#### DEINE ANWEISUNGEN:
Kannst du den Textauszug zur Rezeptpflicht zwischen "Jede Apotheke kennt" und "Kunde ein Rezept.", beide eingeschlossen, wiedergeben und dabei "Rezept" gegen "Verordnung" austauschen?

#### TEXTAUSZUG:
+ + + +

Jede Apotheke kennt das: Der treue Stammkunde kommt am Freitagnachmittag und benötigt sein „Herzmittel“. Daneben die Teenagerin, der die Pille ausgegangen ist. Beide kommen ohne Rezept und der Arzt ist schon im Wochenende. Was tun? Die Kunden wegschicken zum womöglich weit entfernten ärztlichen Notdienst oder ein Auge zudrücken und das Rezept nachliefern lassen. Es gibt nur eine richtige Antwort.

Wie eigentlich alles in der Apotheke, sind auch die verschiedenen Arzneimittelklassen streng reguliert. Das findet schon gestalterisch in der Offizin Ausdruck: Bei der Freiwahl darf der Kunde selbst ins Regal greifen, zwischen ihm und seinen liebsten OTC-Produkten stehen jedoch HV-Tisch und Fachpersonal. Und alles, was der Doktor verschrieben hat, darf der Kunde nicht einmal sehen, bis er es bekommt. Und um es zu bekommen, benötigt der Kunde ein Rezept.

Diese Ordnung hat ihren Sinn, und die Apotheken profitieren letztlich auch davon. Sie repräsentiert das, was von Gesundheitsökonomen gerne als Privileg bezeichnet wird, was in Wahrheit aber das Ergebnis eines regulatorischen Prozesses unter pharmazeutischen Gesichtspunkten ist.

Hat also der Patient aus noch so nachvollziehbaren Gründen kein Rezept, darf er das Arzneimittel nicht erhalten. Der Gesetzgeber sieht Ausnahmen nur für Akutfälle vor. Und das ist die Krux: Was unterscheidet einen medizinischen Notfall von einer Situation, in der die Anwendung des Arzneimittels „keinen Aufschub erlaubt“, wie es das Gesetz verlangt? Apotheker sind auch in diesem Bereich quasi gezwungen, sich in rechtlichen Graubereichen zu bewegen, zwischen Rezeptpflicht und unterlassener Hilfeleistung.

Aber die Wahrheit ist auch, dass die meisten Fälle sehr eindeutig gelagert sind: Die junge Frau muss die Pille nicht sofort bekommen. Selbst wenn dadurch der Abstand zur nächsten Einnahme zu groß für eine sichere Verhütung wird, es gibt bekanntermaßen andere Methoden. Streng betrachtet dürfte in den wenigsten Fällen die Anwendung des noch nicht verordneten Arzneimittels „keinen Aufschub“ mehr erlauben.

+ + + +

#### UNTERSUCHTE DATEN:

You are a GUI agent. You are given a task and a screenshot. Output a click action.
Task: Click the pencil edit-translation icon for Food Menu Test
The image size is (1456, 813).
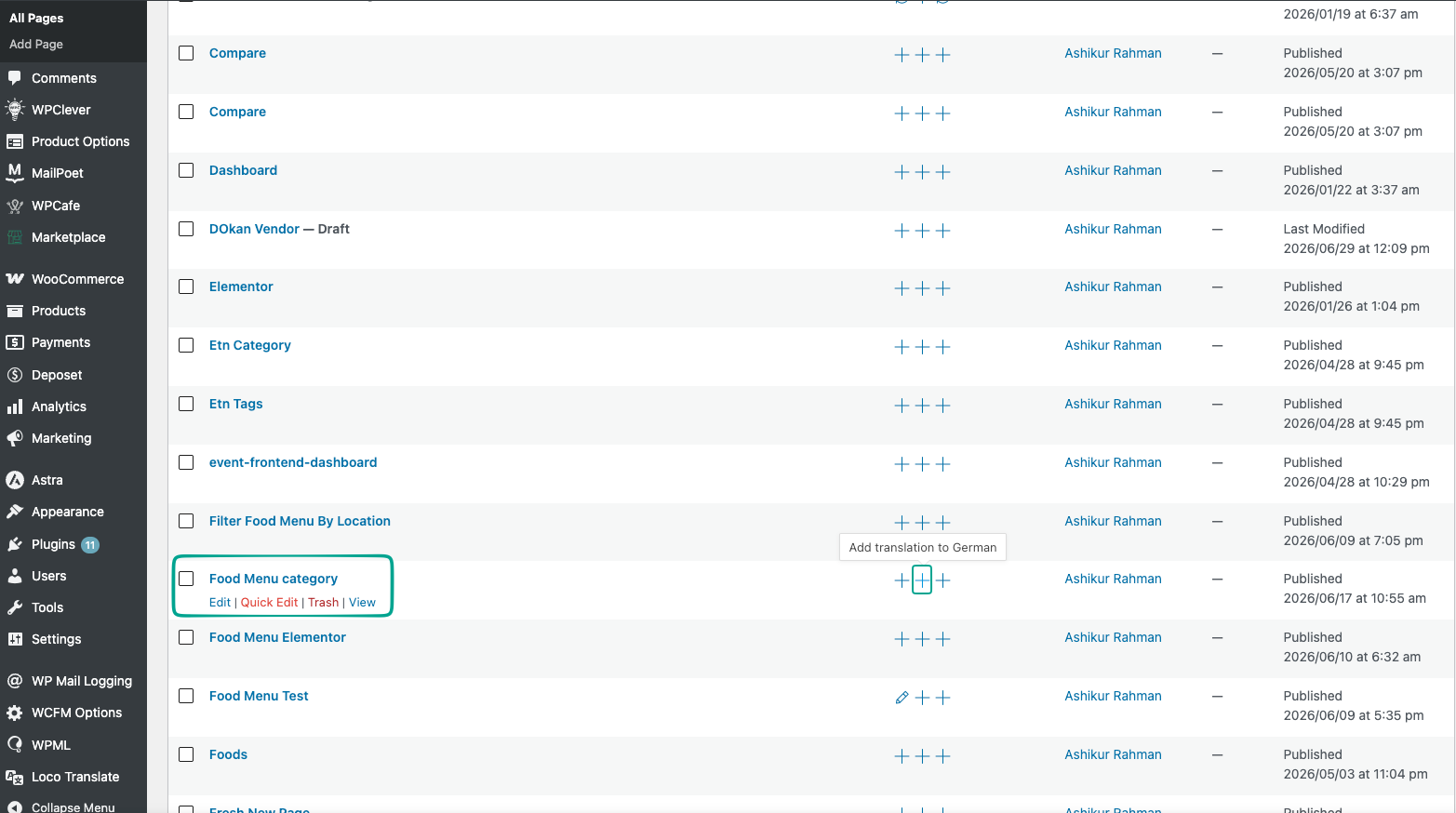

+ + + +

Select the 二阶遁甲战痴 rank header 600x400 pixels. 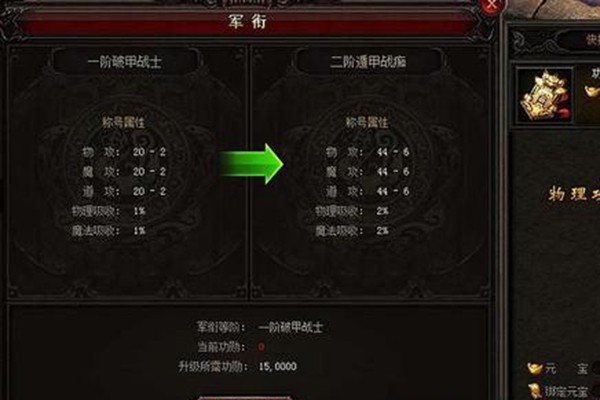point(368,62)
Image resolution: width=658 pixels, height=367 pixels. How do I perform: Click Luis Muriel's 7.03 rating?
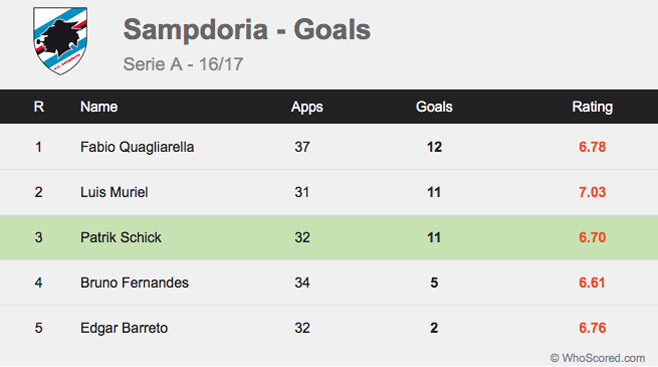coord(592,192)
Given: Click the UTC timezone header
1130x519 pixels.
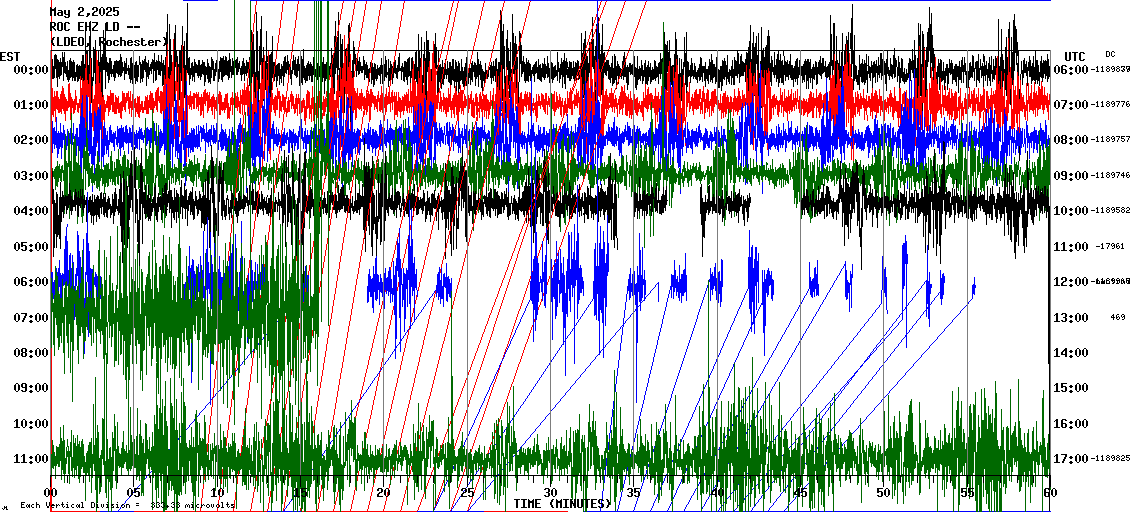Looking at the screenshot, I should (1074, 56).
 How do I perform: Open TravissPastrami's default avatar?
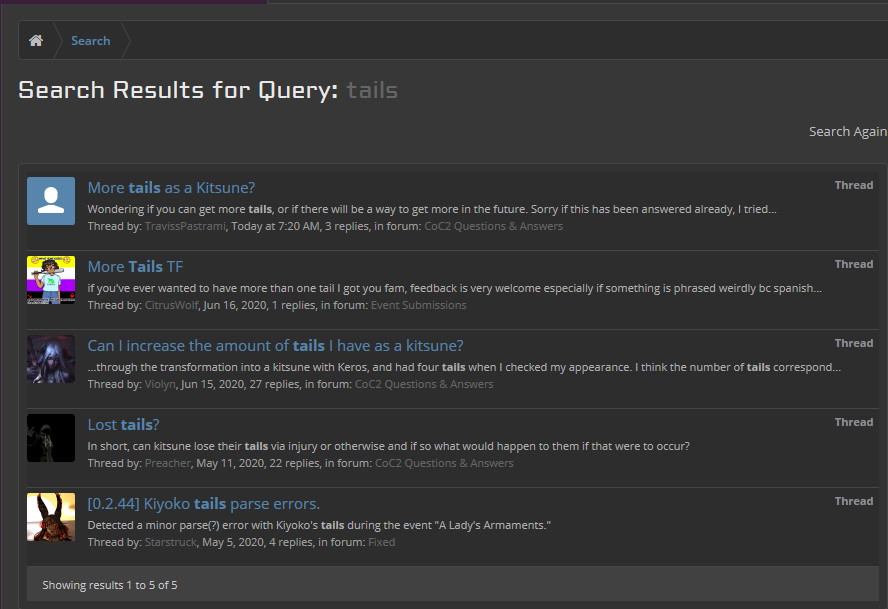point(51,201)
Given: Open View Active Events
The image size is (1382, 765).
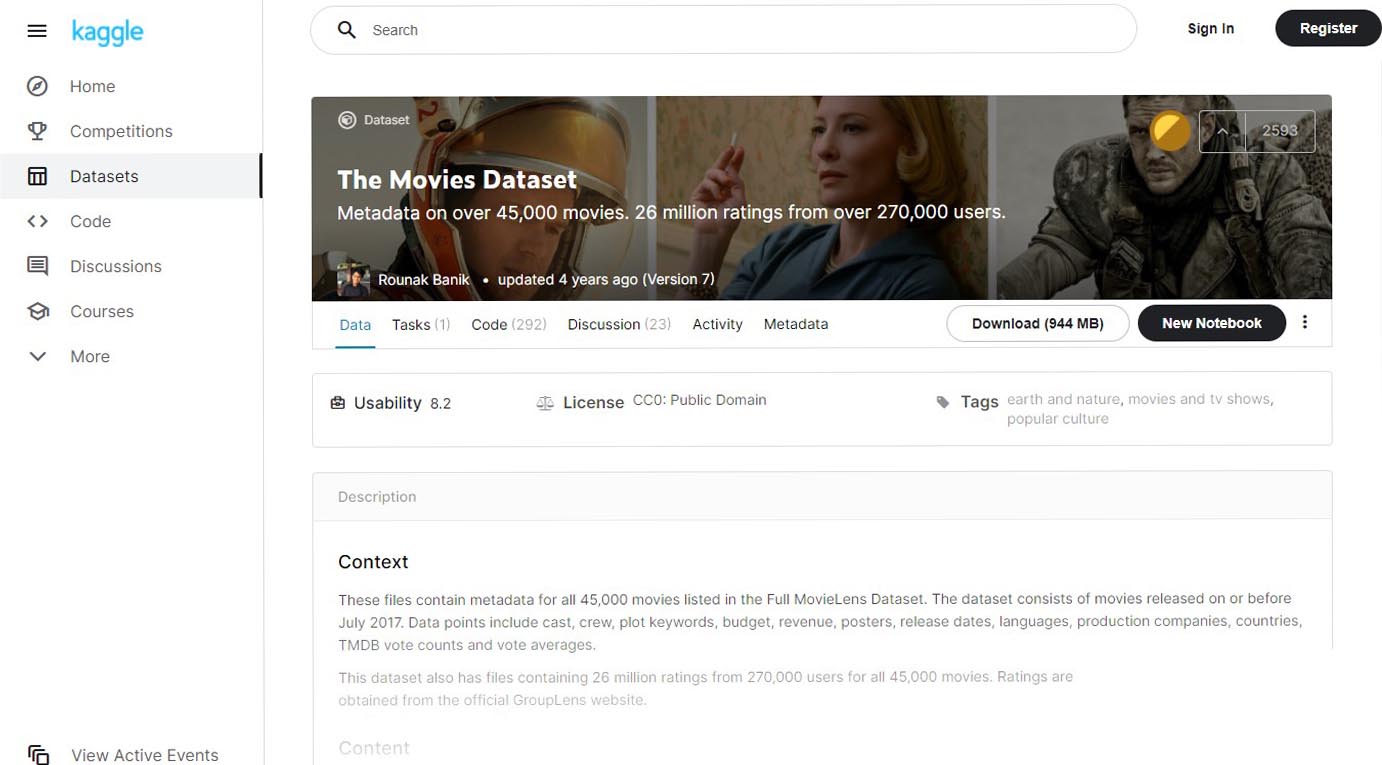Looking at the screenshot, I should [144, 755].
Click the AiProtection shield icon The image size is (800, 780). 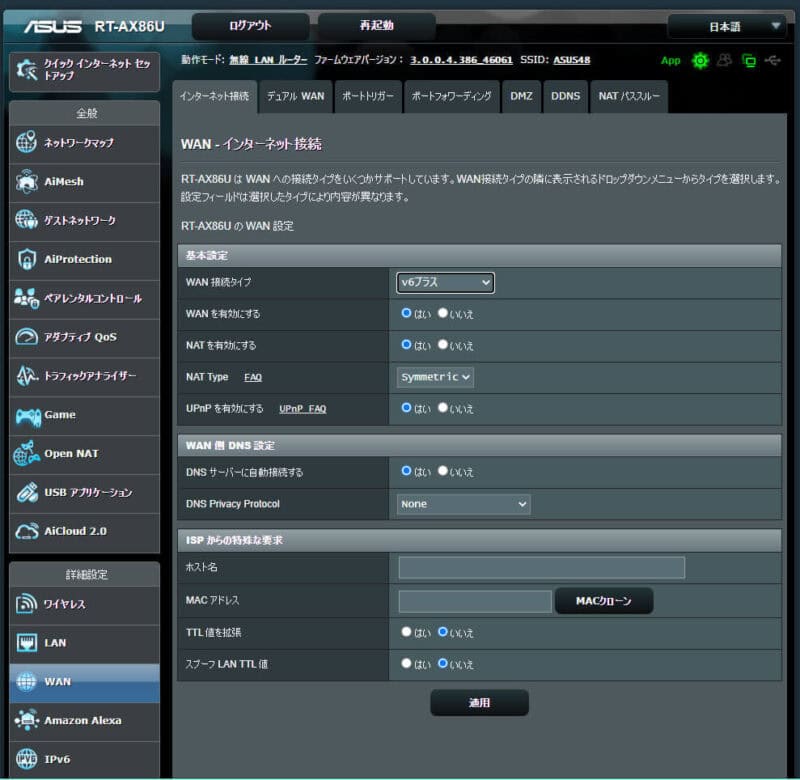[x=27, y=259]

+ + + +

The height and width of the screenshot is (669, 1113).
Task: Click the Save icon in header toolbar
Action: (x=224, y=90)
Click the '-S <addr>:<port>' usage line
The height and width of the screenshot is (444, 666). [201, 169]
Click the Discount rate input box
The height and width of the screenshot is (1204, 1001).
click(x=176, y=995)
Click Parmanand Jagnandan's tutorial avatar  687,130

+ + + +

#### ANTWORT:
Jede Apotheke kennt das: Der treue Stammkunde kommt am Freitagnachmittag und benötigt sein „Herzmittel“. Daneben die Teenagerin, der die Pille ausgegangen ist. Beide kommen ohne Verordnung und der Arzt ist schon im Wochenende. Was tun? Die Kunden wegschicken zum womöglich weit entfernten ärztlichen Notdienst oder ein Auge zudrücken und das Verordnung nachliefern lassen. Es gibt nur eine richtige Antwort.

Wie eigentlich alles in der Apotheke, sind auch die verschiedenen Arzneimittelklassen streng reguliert. Das findet schon gestalterisch in der Offizin Ausdruck: Bei der Freiwahl darf der Kunde selbst ins Regal greifen, zwischen ihm und seinen liebsten OTC-Produkten stehen jedoch HV-Tisch und Fachpersonal. Und alles, was der Doktor verschrieben hat, darf der Kunde nicht einmal sehen, bis er es bekommt. Und um es zu bekommen, benötigt der Kunde ein Verordnung.